Monday, January 22, 2007

This is What I Want All Houses to Be

A combination of solar power and hydrogen power storage system yields a house that produces 100% of its own electricity. Aside from saving untold amounts of money and environmental damage extracting, refining , and burning fossil fuels, it's the first step into a future where the U.S. doesn't care all that much about Middle East politics...

Science Fiction Wars are Becoming Reality

From tales of a suit of bullet-proof armor, to an eight megajoule rail gun designed to replace tomahawk missiles, up through missile defenses on commercial jets, it has been quite a week for previously science fiction weapon systems.

Big Tobacco = Evil

A recent Harvard study shows that cigarette companies have steadily increased the levels of nicotine in their products over eight years. These things need to be illegal, but they never will be.

The Google is Coming

To North Carolina that is. The search engine giant has been searching for areas with great power grids to place server farms, and they found one here in NC. And the state wanted them badly enough to give them over $100 million in tax breaks.
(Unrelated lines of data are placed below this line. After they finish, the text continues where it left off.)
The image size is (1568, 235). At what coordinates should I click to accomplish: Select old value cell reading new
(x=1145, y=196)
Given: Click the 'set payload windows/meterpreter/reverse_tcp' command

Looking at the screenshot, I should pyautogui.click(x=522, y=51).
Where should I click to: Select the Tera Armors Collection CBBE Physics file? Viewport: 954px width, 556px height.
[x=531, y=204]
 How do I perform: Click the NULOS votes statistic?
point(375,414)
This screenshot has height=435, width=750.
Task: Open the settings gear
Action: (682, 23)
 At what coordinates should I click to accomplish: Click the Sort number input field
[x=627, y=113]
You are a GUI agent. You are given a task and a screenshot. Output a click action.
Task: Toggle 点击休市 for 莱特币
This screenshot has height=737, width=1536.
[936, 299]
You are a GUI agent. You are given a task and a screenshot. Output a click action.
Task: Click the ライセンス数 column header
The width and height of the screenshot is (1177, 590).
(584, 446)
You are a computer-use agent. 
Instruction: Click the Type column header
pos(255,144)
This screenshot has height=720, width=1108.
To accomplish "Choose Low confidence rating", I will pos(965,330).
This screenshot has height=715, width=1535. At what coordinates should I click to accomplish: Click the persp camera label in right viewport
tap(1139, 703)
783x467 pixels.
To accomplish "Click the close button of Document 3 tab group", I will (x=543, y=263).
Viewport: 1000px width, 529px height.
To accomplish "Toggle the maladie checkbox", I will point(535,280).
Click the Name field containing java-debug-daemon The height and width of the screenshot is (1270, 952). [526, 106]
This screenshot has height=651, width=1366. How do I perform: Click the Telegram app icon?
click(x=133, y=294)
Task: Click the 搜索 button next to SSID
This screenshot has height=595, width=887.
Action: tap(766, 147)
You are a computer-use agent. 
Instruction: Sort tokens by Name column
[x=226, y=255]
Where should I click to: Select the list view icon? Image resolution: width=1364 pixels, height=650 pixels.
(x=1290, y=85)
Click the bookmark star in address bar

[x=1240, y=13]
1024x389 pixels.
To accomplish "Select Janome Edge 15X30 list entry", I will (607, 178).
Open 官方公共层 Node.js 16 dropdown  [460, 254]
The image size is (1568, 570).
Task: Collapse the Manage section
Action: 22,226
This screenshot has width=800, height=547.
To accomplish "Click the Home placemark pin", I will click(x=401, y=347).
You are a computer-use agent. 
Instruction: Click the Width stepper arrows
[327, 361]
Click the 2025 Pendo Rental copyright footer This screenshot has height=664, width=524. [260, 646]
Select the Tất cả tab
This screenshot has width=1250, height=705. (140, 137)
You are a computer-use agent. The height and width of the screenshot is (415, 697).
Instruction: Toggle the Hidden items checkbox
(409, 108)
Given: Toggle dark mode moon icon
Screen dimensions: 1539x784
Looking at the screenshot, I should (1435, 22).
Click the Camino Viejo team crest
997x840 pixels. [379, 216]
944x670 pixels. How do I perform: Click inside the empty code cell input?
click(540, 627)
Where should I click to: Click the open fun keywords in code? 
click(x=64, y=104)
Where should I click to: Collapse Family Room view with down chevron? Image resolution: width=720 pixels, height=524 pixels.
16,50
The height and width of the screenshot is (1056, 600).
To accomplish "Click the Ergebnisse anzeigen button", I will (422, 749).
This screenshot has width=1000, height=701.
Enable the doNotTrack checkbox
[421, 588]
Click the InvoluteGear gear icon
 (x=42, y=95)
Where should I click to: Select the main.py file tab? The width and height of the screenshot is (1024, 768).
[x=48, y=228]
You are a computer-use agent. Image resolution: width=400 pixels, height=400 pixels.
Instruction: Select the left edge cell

If I consider moving my household to Virginia, or perhaps South Carolina, would North Carolina compete with them to give me incentives to stay? Of course not.

Doomsday Follow-up

The Doomsday Clock ended up being moved two minutes closer to midnight, leaving it at five 'til.

Sunday, January 14, 2007

Waiting for the Pendulum to Swing

I have written before about the idea that there are some signs of the imbalance in the U.S. economy being acknowledged. I'm referring to the overpaid gentry with titles such as CEO, CFO, and Executive Vice President (and to a lesser extent quarterback or point guard or actor). Personally, I have distaste for bureaucrats who add nothing except red tape and overhead, but who are paid more than the people who actually create the products. None are treated worse in this extent than teachers, who have the most important job in the world but make less than the paper pushers who's jobs are titularly to facilitate the teachers actually being able to teach.

One economist asks why income inequality matters. It's a decent question, though the gross reasoning in the article is wishy-washy. But it gains great importance as the Democrats come in with lofty promises of helping the poor up (while exempting the poor in their districts from such aid). And articles such as this description of the growth in median home pricing outpacing the growth of lower to middle grade salaries.

Certainly, I can't complain about the salary I'm being paid, but I certainly can complain about it not keeping pace with inflation. The net result will be me being forced to change jobs just to keep up. And that doesn't sound like a good way to run a business to me. But then I don't have one of those fancy Harvard MBAs.

Watching the Watchers

Thank goodness the Democrats are in power again and all the shady government dealings can stop. Right.

Meanwhile the military has revoked the limit on cumulative active duty time for reservists. Single mobilization limits remain at two years, though the Pentagon says they intend to keep deployments down in the one year range.

And in a really scary breach of the commonly considered limits of two government organizations, the Pentagon and the CIA are both apparently gathering credit records on Americans. It has been know that the FBI was doing it, but it's the FBI's job, not the military or foreign intelligence services'.

Meanwhile, up on The Hill, big music's piracy straw man continues to drive legislative debate. They won't rest until they can charge you every time you hear a song.

Apple, the Next Big (but Shiny) Evil

Apple uses so-called Digital Rights Management for the same purposes anyone else does: to generate money for themselves. With the dominance of the iTunes Music Store and the coming of the iPhone, it's worth a reminder that Apple is not exactly the most consumer friendly corporation.

Tick Tock, Tick Tock

The Bulliten of Atomic Scientists maintain a "Doomsday Clock" that is a symbol of how close mankind is to nuclear destruction. Currently the clock stands at seven minutes to midnight. (Midnight is when we all go boom.) On Wednesday the clock's hands are going to be moved, presumably forward. Seven minutes to midnight is where the clock started when it was created in 1947, and it has been as close as two minutes to midnight and as far as seventeen minutes 'til over the years.

Nifty Science Things

One of the iconic (and most used in sci-fi movies) images from the Hubble telescope are the "pillars of creation" in the Eagle Nebula. New measurements indicate the gas cloud fingers show in the shot may have already been blown away by an exploding star. We'll know for sure in about one thousand years when the light from the nebula reaches us...

And it looks like ball lightening may be a mystery no more. It's been created in a lab in Brazil.

Monday, January 1, 2007

Happy New Year

If you have someone to kiss, go do it. And don't forget to tell them you love 'em. If you don't then find someone to make smile. If nobody is handy, make yourself smile. If there is one thing that the world can always use, it's more smiles.